Rappelons que la privatisation des communs en Grande Bretagne (les enclosures) est considérée par les économistes comme le point de départ de l’économie libérale ayant entraîné la paupérisation des paysan.nes dépouillé.es des espaces qu’ils exploitaient pour leur survie au profit de propriétaires y faisant paître des troupeaux de moutons destinés à l’industrie lainière.
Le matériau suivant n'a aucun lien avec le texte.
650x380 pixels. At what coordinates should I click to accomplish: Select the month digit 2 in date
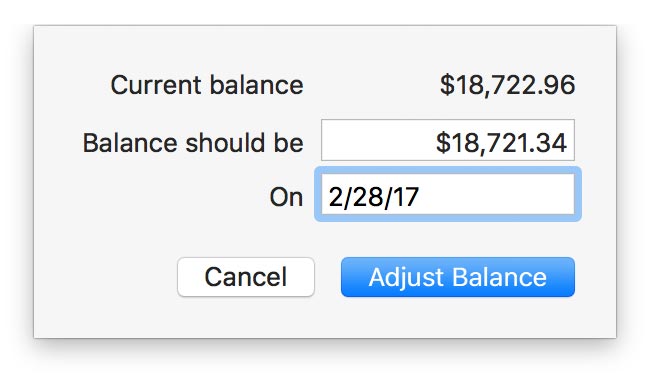coord(335,197)
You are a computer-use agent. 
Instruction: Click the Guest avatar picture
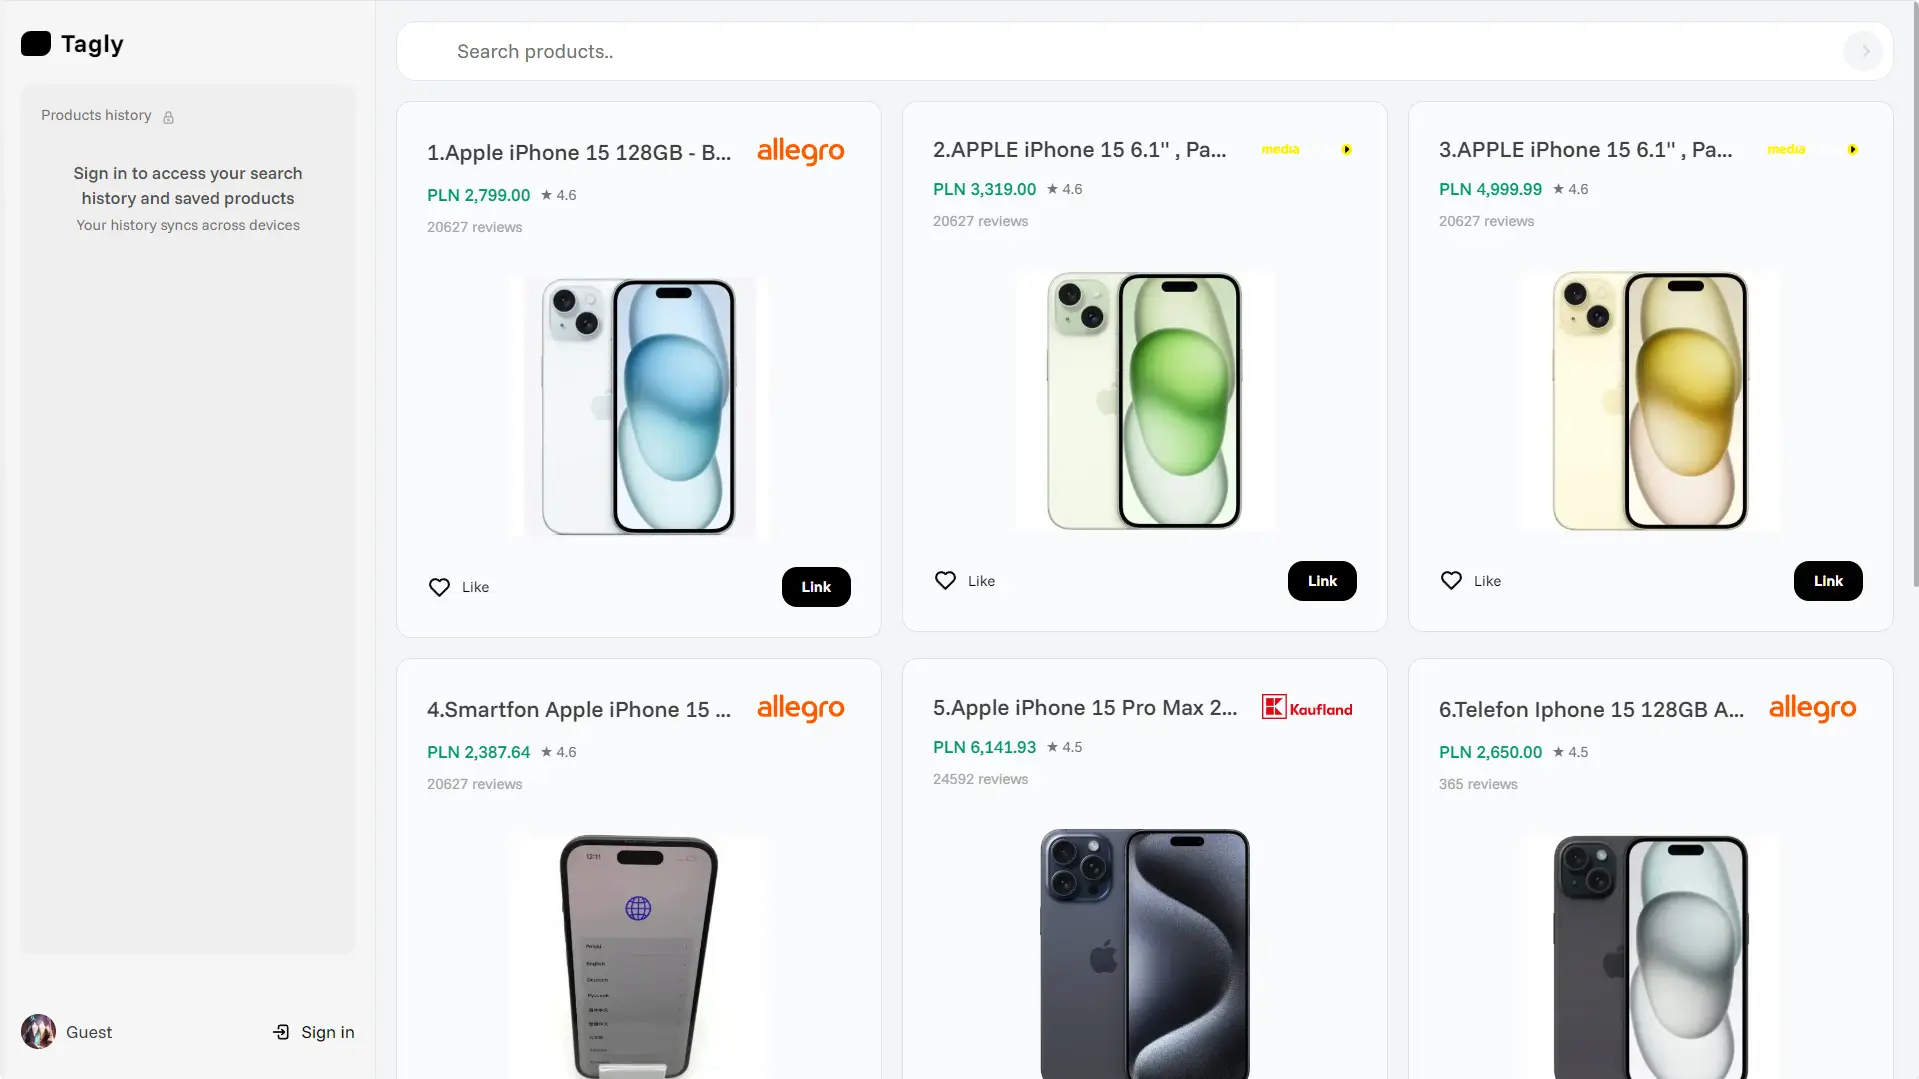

En 1968, Garrett Hardin dans un article intitulé « La tragédie des communs » défend le principe d’une gestion obligatoire par le marché ou par l’État des ressources, qui gérées par les individus laissés à leur libre arbitre, seraient très vite insuffisantes puisque « en tant qu’être rationnel, chaque éleveur cherche à maximiser son gain ». « La ruine est la destination vers laquelle tous les hommes se ruent, chacun à la poursuite de son propre meilleur intérêt dans une société qui croit en la liberté des communaux. La liberté dans les communaux apporte la ruine à tous ». Tel est son postulat. On peut souligner avec ironie que ce raisonnement s’applique beaucoup mieux à la privatisation au bénéfice d’un seul qui va engendrer une course à la compétition pour accumuler les biens et les richesses et démultiplier le niveau de prédation sur les ressources.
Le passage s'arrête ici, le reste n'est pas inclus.